Defense-in-depth and buying time
[08:14] - Katie Norton: Um, and then the thing I'll say is I totally agree with you, Ammar, that like, you have to think about application security as an entire loop and things like a WAF and your runtime stuff. All of that needs to work together, right? And so when you have maybe a vulnerability that needs to be addressed, there's all so many competing priorities that a developer has that even like a critical CVE, that might not be at that moment the top priority. And when you have more defense-in-depth and you have protections that can buy you time and say like, "Okay, well, we have a WAF or we have some sort of run ADR or runtime protection or a WAF in place," that can allow us to prioritize when we have time to, to work on these things and and balance them with say like the the features and the business, you know, directives that we have. That allows everything to feel like less of a fire. So I think it's important that while, you know, I think shift left and and the more you can do things early, I think is the ultimate underlying message there that like, if there are things you can build things securely from the start, it prevents more of those fires from hap- happening and being having to be put out. It doesn't mean make developers do all the security, right?

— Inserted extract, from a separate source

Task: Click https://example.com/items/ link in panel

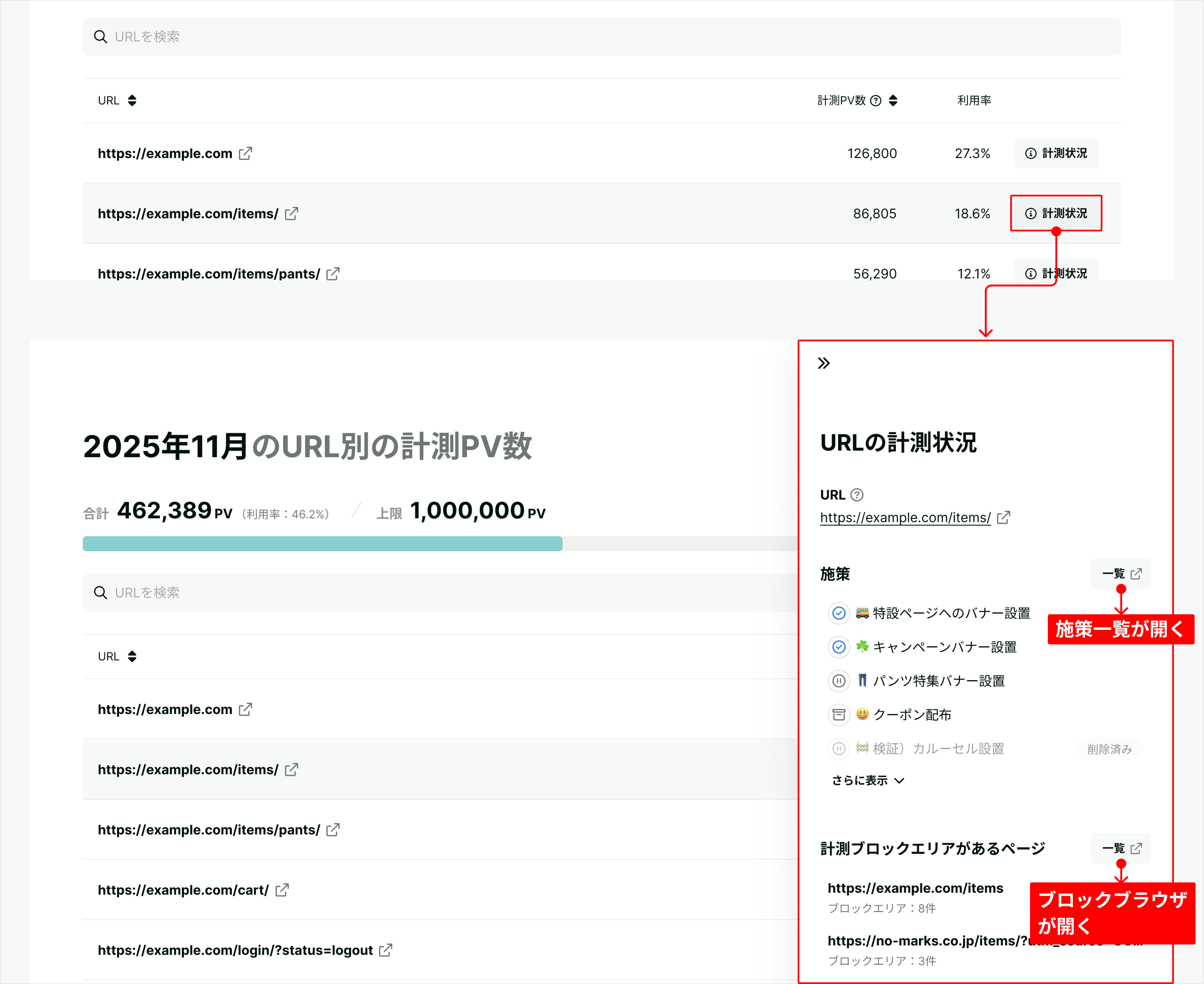Action: (x=905, y=517)
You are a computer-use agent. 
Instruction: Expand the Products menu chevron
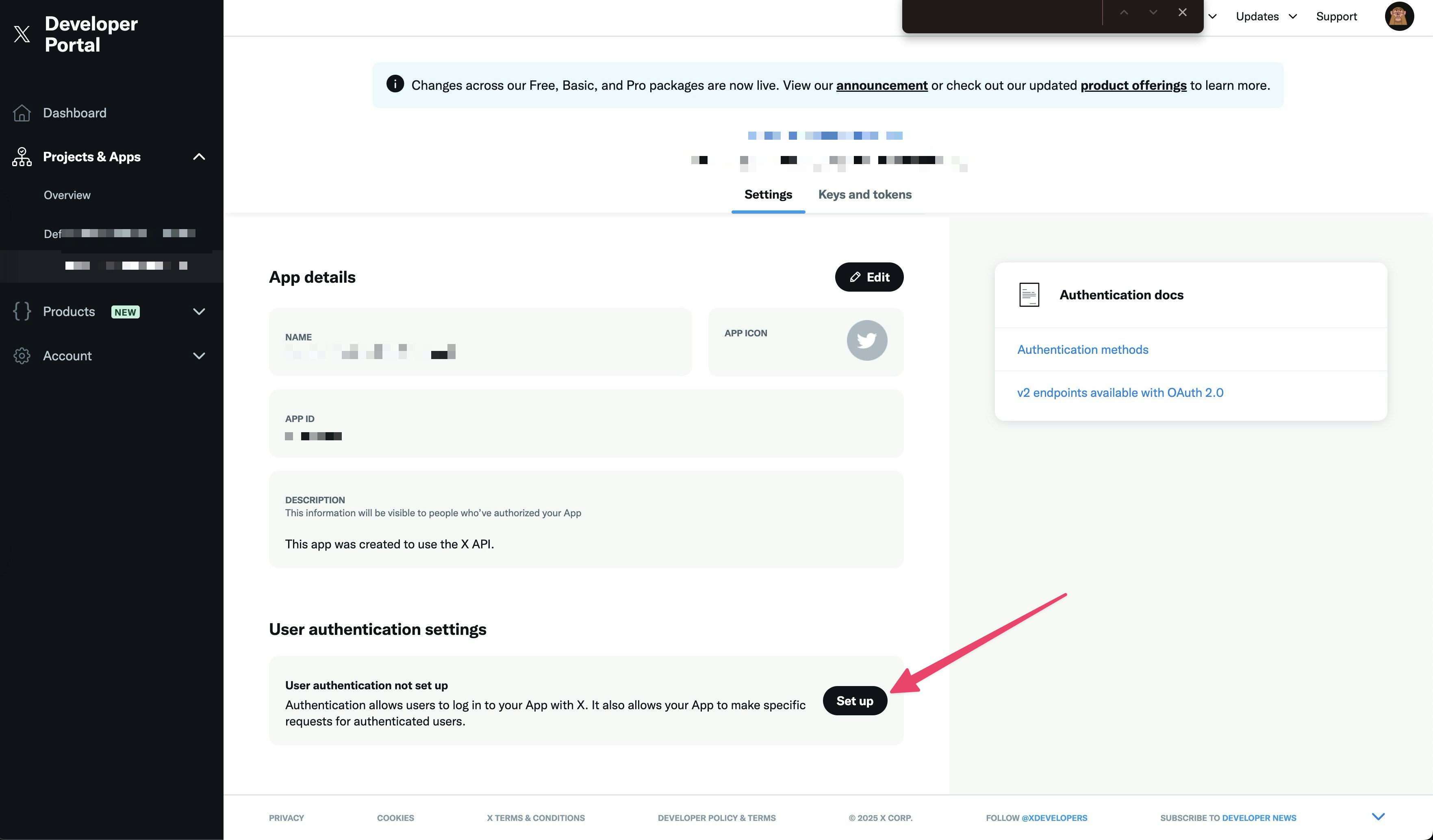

The importance of context and trust
[09:37] - Jenn Gile: Yeah, I think that's been a bit of a misperception with shift left, right? That just give it to to developers. Um, I, I would be a bad AppSec platform person if I didn't also add that it's really context. You know, if you're going to be shifting things earlier in the process, um, it's even more important, um, to make sure that the only things that are surfacing to your developers are the things that are actually important. Whether that's the vulnerabilities that are reachable or like what Adam was talking about earlier, how many features don't have any, uh, you know, threat modeling ramifications for security, like be be very, um, conservative in what you're sending to developers to ensure that you build that trust that when I do send you something, it it's important and it's worth acting on.